DEI DELITTI E DELLE PENE (ON CRIMES AND PUNISHMENTS) BY CESARE BECCARIA: A LANDMARK FOR THE DEVELOPMENT OF HUMAN CIVILIZATION


A plain and simple title page, that besides the title itself shows only a small woodcut decoration, a motto from Francis Bacon’s Sermons, and the publication date, distinguishes the extremely rare first edition of Dei delitti e delle pene by Cesare Beccaria (1738-1794), printed anonymously in 1764 by Marco Coltellini in Livorno.

The evolution of this volume must be seen within the intellectual context of the Lombard capital at that time. The young marquis Beccaria - a friend of Pietro and Alessandro Verri, Alfonso Longo, Luigi Lambertenghi and, above all, of the cremonese Giambattista Biffi - frequents the newly founded Accademia dei Pugni (1761), whose members used to meet at Pietro Verri’s house, in the district of Monte di Santa Teresa (now called Via Montenapoleone), to discuss matters concerning the Enlightenment, economics and finance, which were very popular issues in Milan towards the end of the Seven Years’ War. Cesare Beccaria himself stated that “his ‘conversion to philosophy’ dated back to 1761 and had initially been sponsored by Montesquieu’s Lettres persanes (Persian Letters) […]. Buffon, Diderot, Hume, d’Alembert, Condillac were the following steps of Beccaria’s approach to the ideas of the Enlightenment. It is necessary to add the work, the ideas and the spirit of J.-J. Rousseau, whose deepest appeal, perhaps, ended up covering any other voice in Beccaria’s mind” (DBI 7, 1970).
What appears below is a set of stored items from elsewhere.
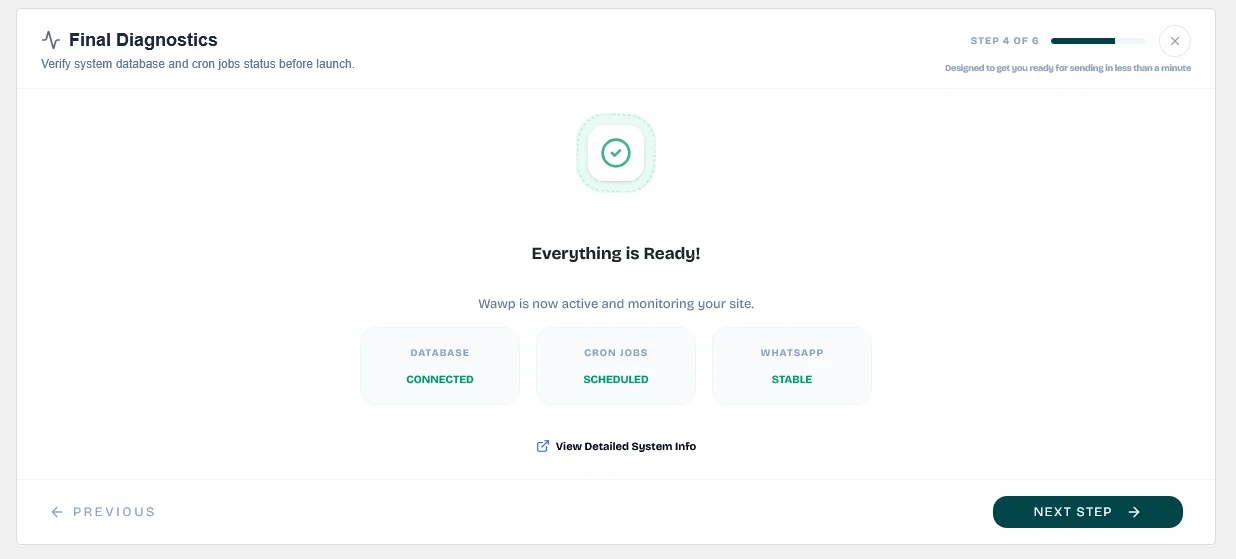The width and height of the screenshot is (1236, 559).
Task: Click the pulse icon beside Final Diagnostics
Action: pyautogui.click(x=51, y=40)
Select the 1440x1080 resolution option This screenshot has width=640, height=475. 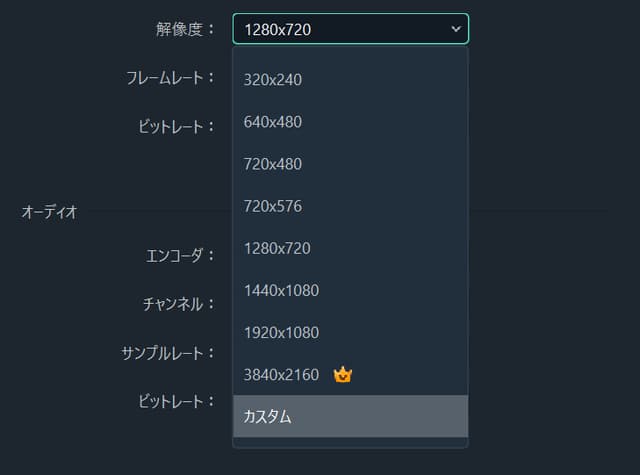click(351, 291)
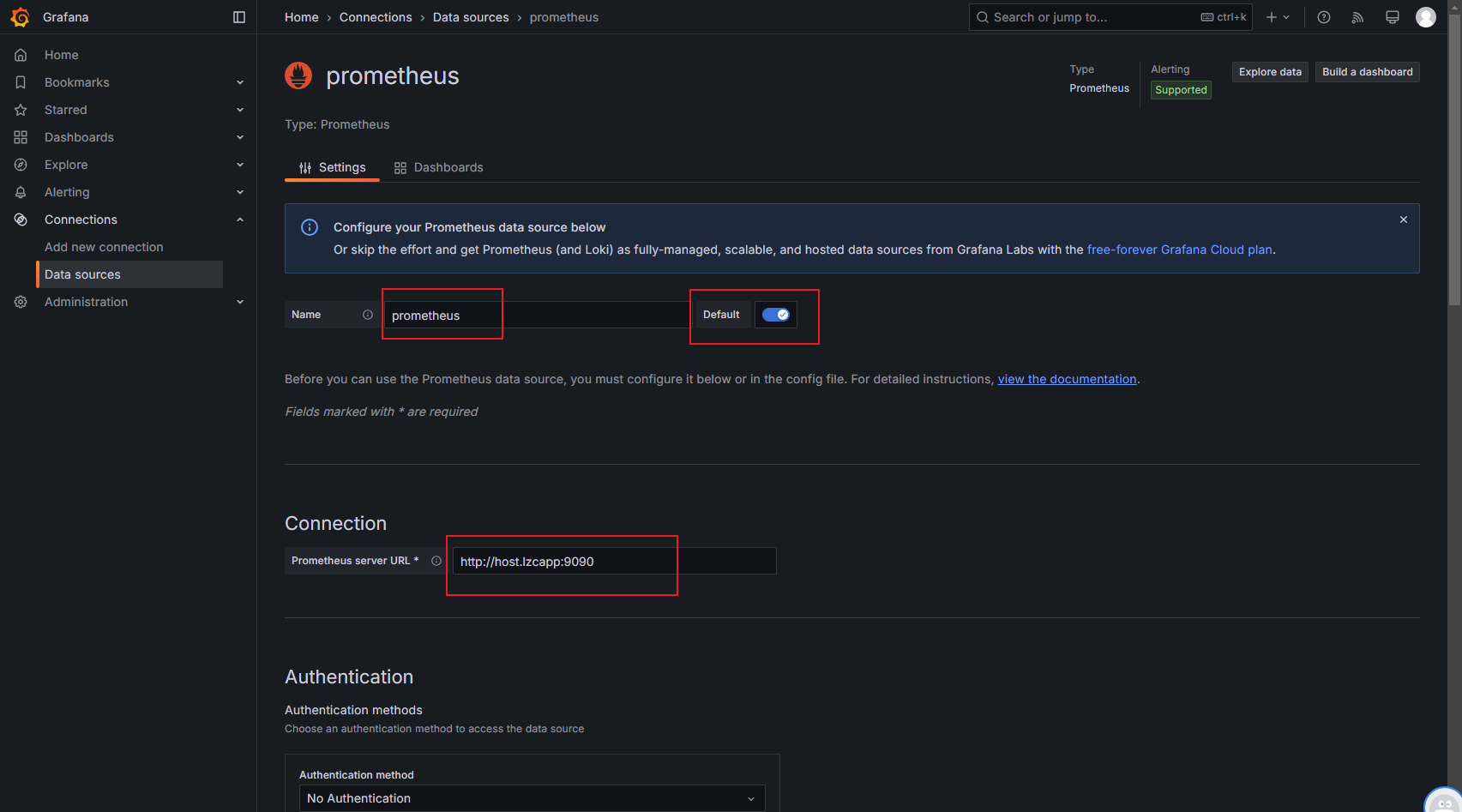Open the plus New menu dropdown
1462x812 pixels.
1278,17
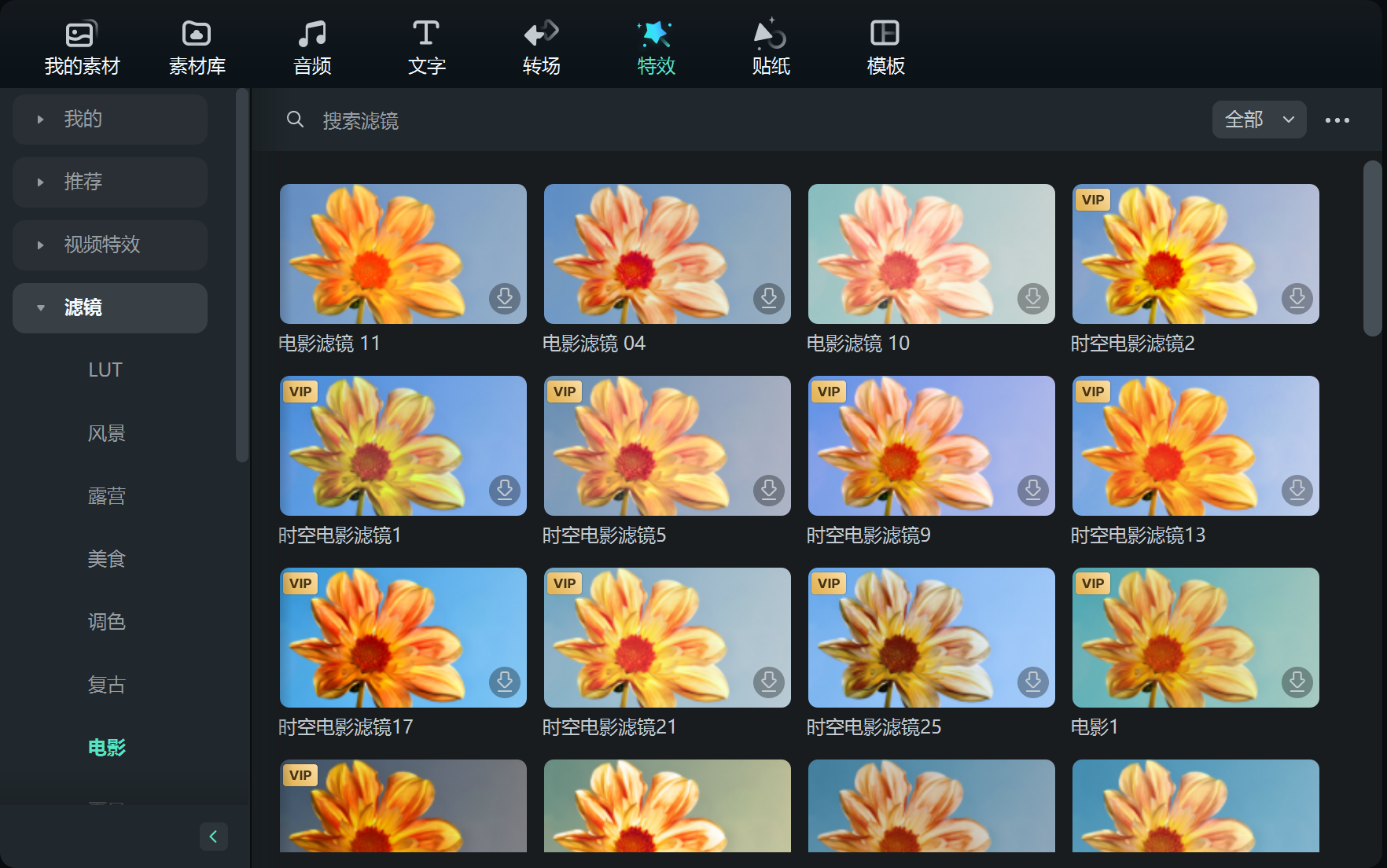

Dei delitti e delle pene was written in a short time, between March 1763 and January 1764, in the attempt to firmly oppose torture and the death penalty, which used to be inflicted in Milan for about thirty criminal offences, including even theft. The Verri brothers provided the decisive step for its realisation. Alessandro, who had just graduated in Law, and worked as a “Protector of Prisoners”, shared with the members of the Accademia his daily experience of misery and complaints, of a cruel and arbitrary penal system with its barbarous methods and secret trials. On the other hand, Pietro, who had already been a “Protector of Prisoners”, published his Orazione panegirica sulla giurisprudenza milanese (Panegyrical oration on Milanese jurisprudence) in 1763. He deals with this matter also in the essay Sulla interpretazione delle leggi (On the interpretation of laws), (published in the magazine Il Caffè in 1765) and in Osservazioni sulla tortura (Observations on Torture), (1776-1777).

Within a very short time from its publication, Dei delitti e delle pene was put on the Index of Forbidden Books. The world was not ready yet for the dramatic changes suggested by this volume regarding cruel and useless tortures and death penalty for insubstantial and tenuous crimes. It is no coincidence that the treatise was published in Livorno with its sizeable British colony, in an open context, favourable to the Enlightenment and oriented against restrictions and censorship. However, the small volume, now considered “one of the most influential books in the history of criminology” (Printing and the Mind of Man, number 209), had an immediate success: six editions were published within eighteen month, and it was eventually translated into 22 languages. “Beccaria maintained that the gravity of the crime should be measured by its injury to society and that the penalties should be related to this. The prevention of crime he held to be of greater importance than its punishment, and the certainty of punishment of greater effect than its severity. He denounced the use of torture and secret judicial proceedings. He opposed capital punishment, which should be replaced by life imprisonment; crimes against property should be in the first place punished by fines, political crimes by banishment; and the conditions in prisons should be radically improved […][his] ideas have now become so commonplace that is difficult to appreciate their revolutionary impact at the time” (Printing and the Mind of Man, number 209).

In spite of its popularity, copies of the first edition are not often subject to auctions: An uncut copy without errata leaf - similar to the copy offered by Bolaffi - was sold last time in Italy in 2005 for 11,780 €. Particularly interesting also the fact, that a rare booklet intitled Osservazioni critiche di Callimaco Limi sul libro intitolato Dei delitti e delle pene stampato nel 1764 (Critical remarks by Callimaco Limi on the book entitled On Crimes and Punishments printed in 1764) is bound within the text. Anonymously published, but written by Camillo Almici, Giovanni Maria Mazzucchelli and Giovanni Battista Rodella, the pamphlet edited in tome 13 of the magazine Nuova raccolta d’opuscoli scientifici e filologici (New collection of scientific and philological booklets) in 1765, demonstrates the immediate debate with Beccaria’s text by contemporary authors.